Kilang minyak itu tidak mungkin disuling menjadi sumber air bersih, atau  lahan tambang yang mereka klaim telah direklamasi dan dihijaukan kembali ternyata tidak menghasilkan komoditi apapun. Rantai ekosisistem telah rusak dan tidak ada lagi cara memulihkan kondisi lingkungan yang rusak itu. Jika di negara yang tadinya kaya sumber daya alam, punya sumber daya air berlimpah, tanah yang selalu menumbuhkan setiap biji apapun kini sudah tak lagi menghasilkan apa-apa, lalu bagaimana dengan negara yang selama ini dikenal sangat kering? tidak memiliki sumber daya alam berlimpah, yang ada hanya peperangan memperebutkan setetes air bersih.

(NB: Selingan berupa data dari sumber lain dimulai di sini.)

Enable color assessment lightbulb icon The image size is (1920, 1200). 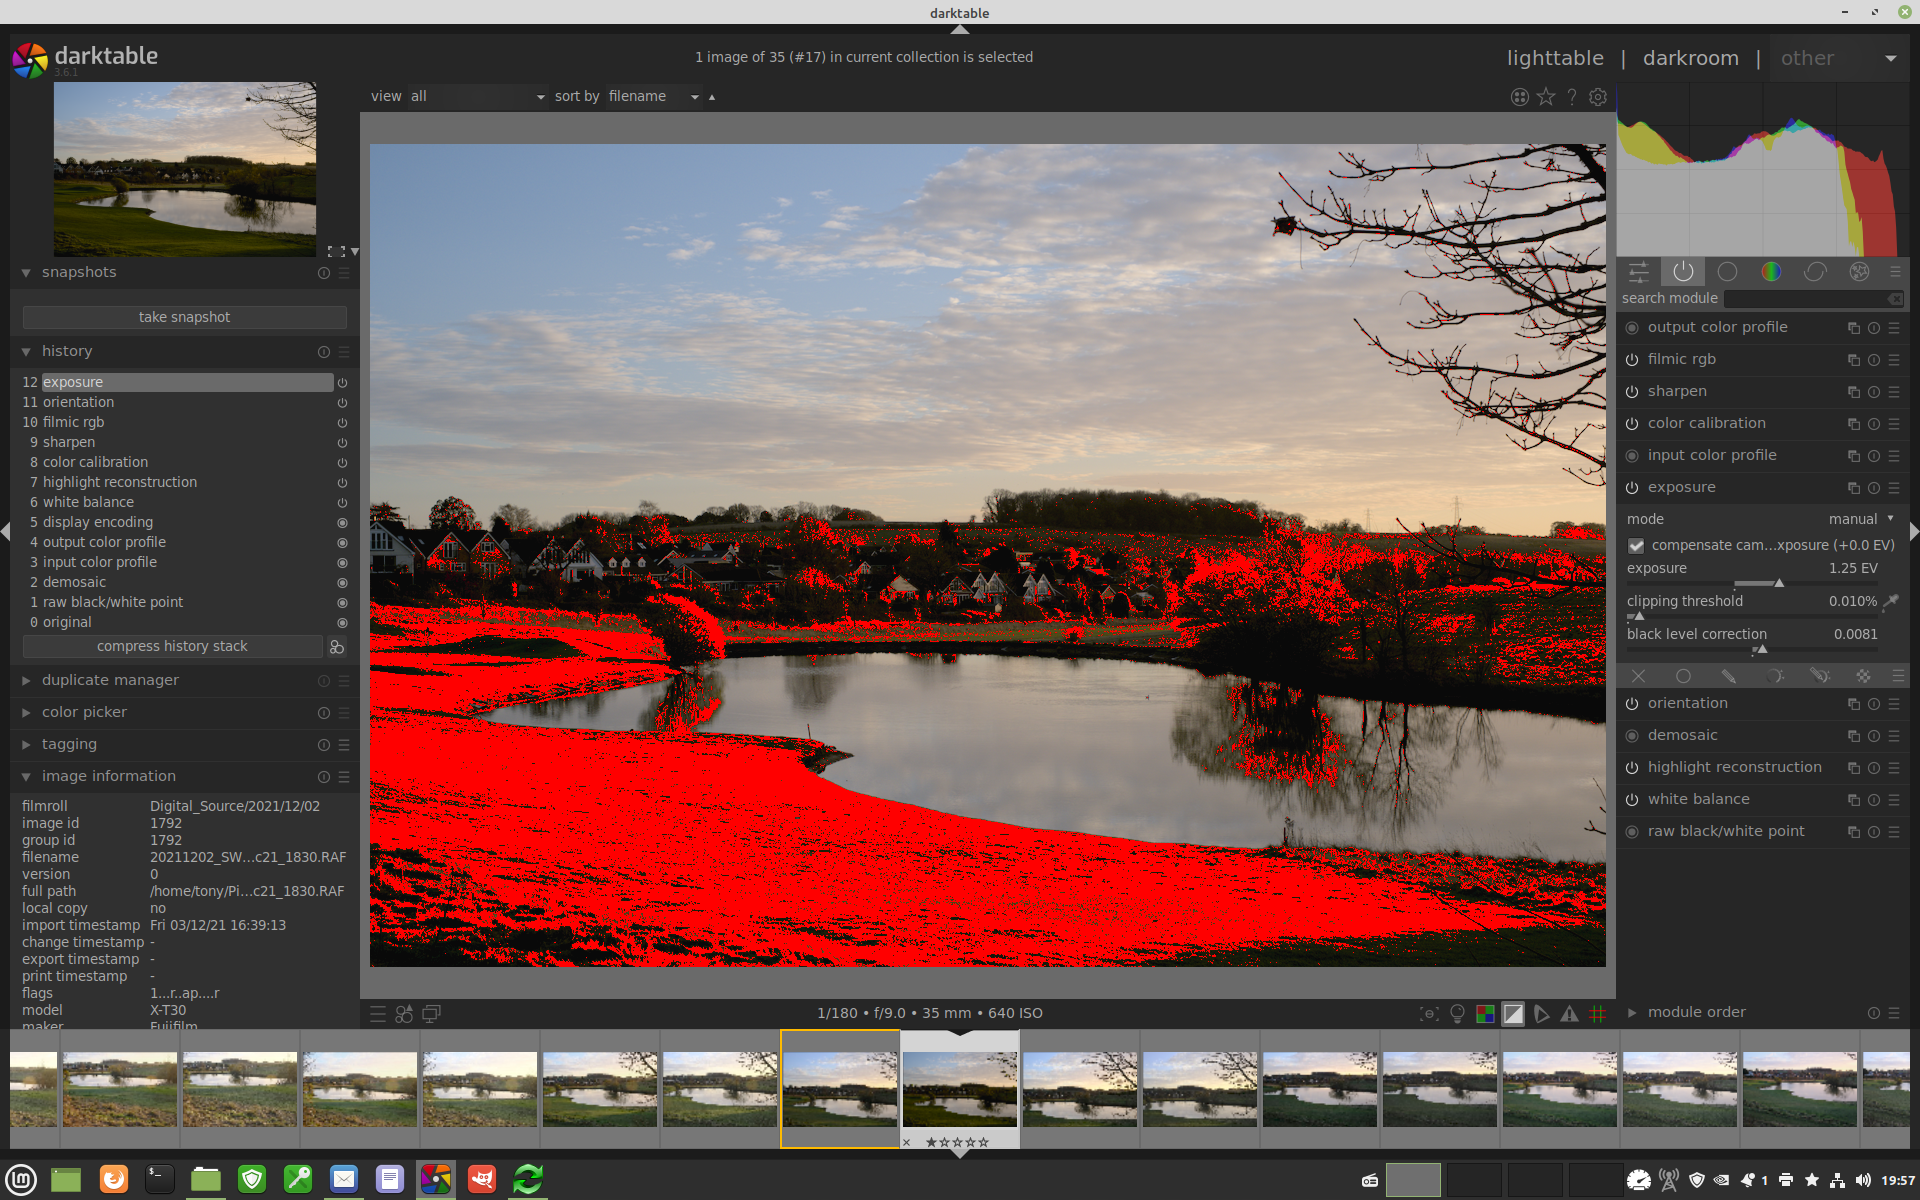point(1457,1014)
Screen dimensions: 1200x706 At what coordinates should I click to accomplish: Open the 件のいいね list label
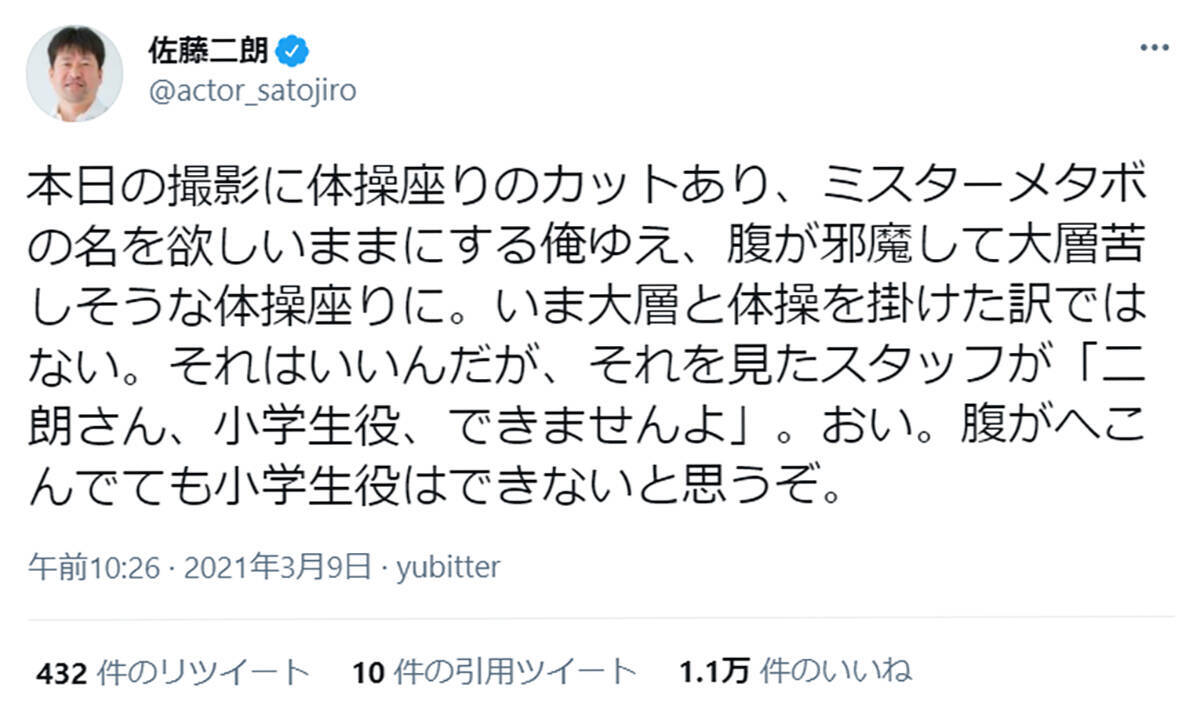pos(837,671)
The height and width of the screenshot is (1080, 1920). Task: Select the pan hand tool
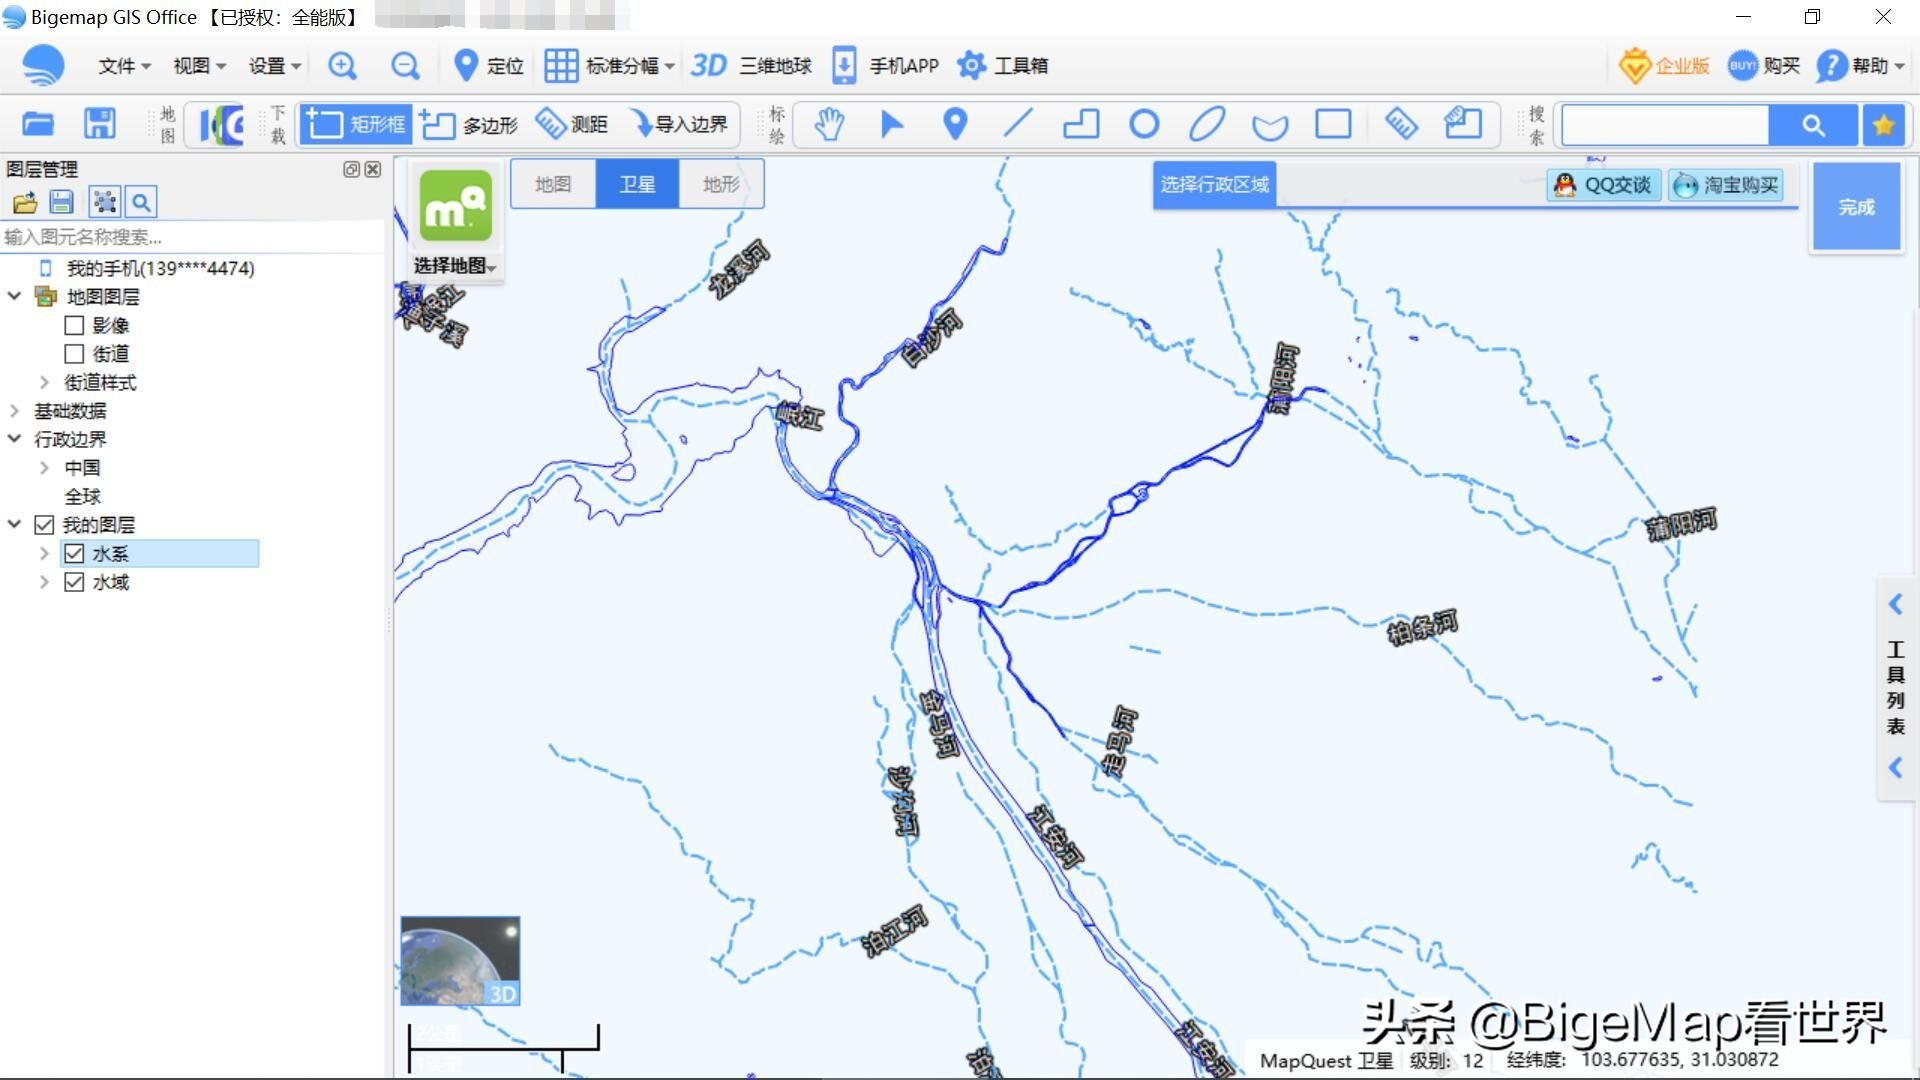828,124
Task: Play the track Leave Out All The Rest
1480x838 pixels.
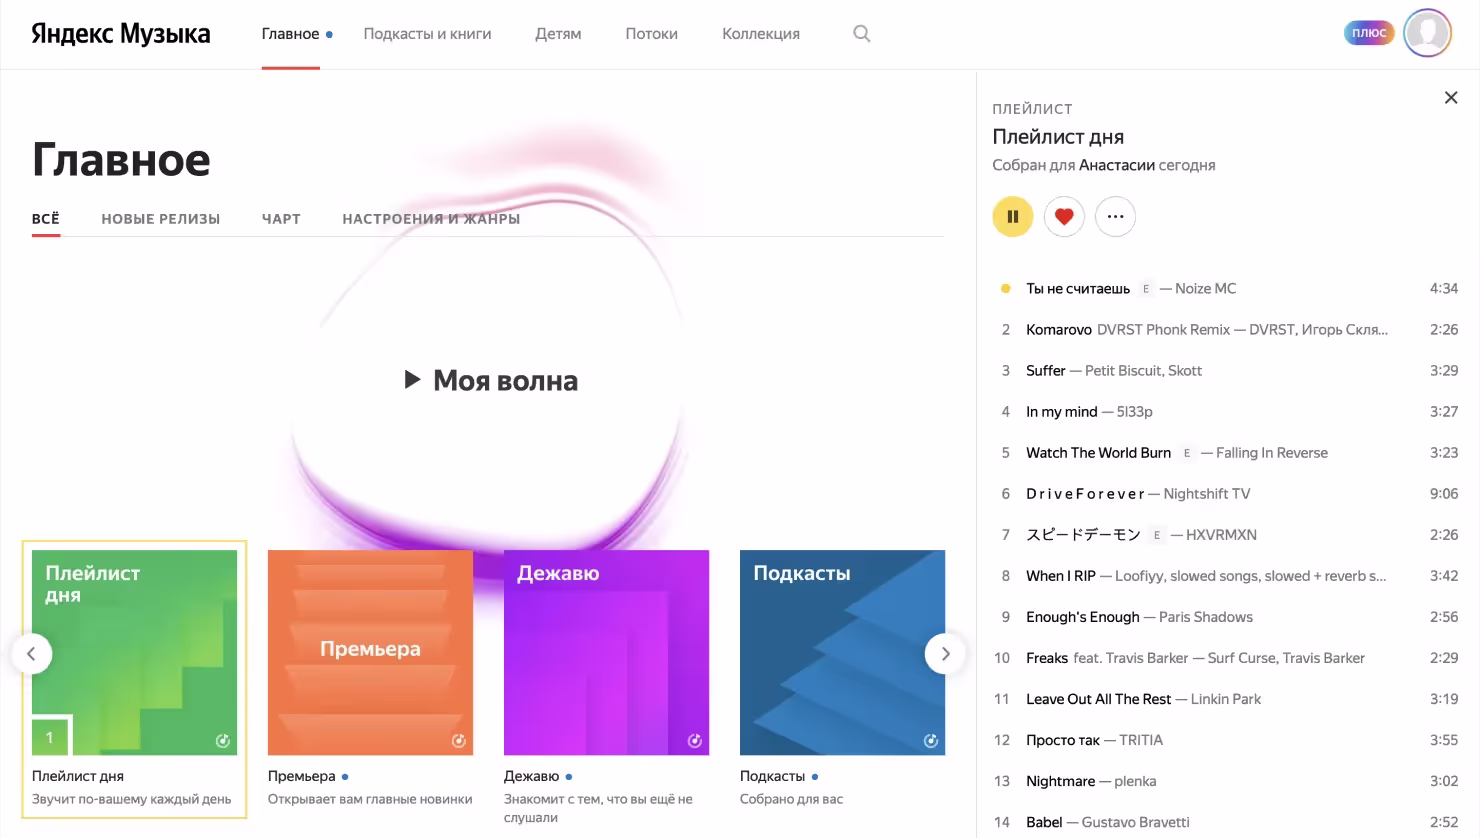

Harapan satu-satunya ada pada mereka, sekelompok manusia yang masih berkomitmen pada perbaikan kualiatas lingkungan. Ilmuwan mededikasikan hidupnya tidur 2 jam sehari demi meminimalisir dampak lingkungan itu tidak datang lebih cepat dan mebinasakan umat manusia sekaligus. Sayangnya, organisasi lingkungan seperti ini suaranya tidak bisa lantang, karena yang memegang kekuasaan tertinggi adalah para kapitalis, yang menguasai seluruh sendi-sendi penting di pemerintahan.

Aktivis dan organisisasi lingkungan hanya bisa menelan kekalahan di pengadilan ketika menuntut pengusaha-pengusaha sawit yang dianggap turut terlibat dalam pembakaran hutan di paru-paru Kalimantan. Lalu limbah beracun dari perusahaan emas terbesar yang mematikan beberapa penduduk desa namun tak pernah terdengar beritanya. Bagi kapitalis, masalah lingkungan hanyalah isu yang dibuat-buat dan tidak benar-benar terjadi.

Faktanya kita tidak pernah menang melawan perusahaan pengrusak lingkungan, karena yang perlu dikejar saat ini adalah meningkatkan devisa negara, tidak heran jika sumber devisa tertinggi adalah sektor migas. Pemikiran ini tidak sepenuhnya salah tapi kita mengesampingkan fakta jika di level bawah dalam sistem bermasyarakat, ada kaum maginal yang miskin-semiskinnya, dan tidak berpendidikan. Mereka ini melakukan segala cara agar bisa bertahan hidup. Lalu di level atas ada kelompok kaya, mereka ini kelompok pengusaha kaya yang jika bersatu memikirkan masa depan bangsa maka tidak ada lagi anak-anak putus sekolah, lapangan kerja tersedia dan tidak ada pengangguran.

Tetapi, kenyataan tidak seideal itu. Mereka yang kaya hanya untuk dirinya dan keluarganya. Harta dibawa ke luar negeri, disimpan dan dijadikan ivestasi di negara yang bisa menjamin keamanannya. Mereka ini bergerak di berbagai jenis usaha yang merusak lingkungan, tambang dan perkebunan sawit. Tambang dengan alasan apapun adalah kegiatan merusak lingkungan, bahkan dengan konsep reklamasi sekalipun. Apa yang dikeruk dari tanah, tidak akan mungkin kembali seperti semula.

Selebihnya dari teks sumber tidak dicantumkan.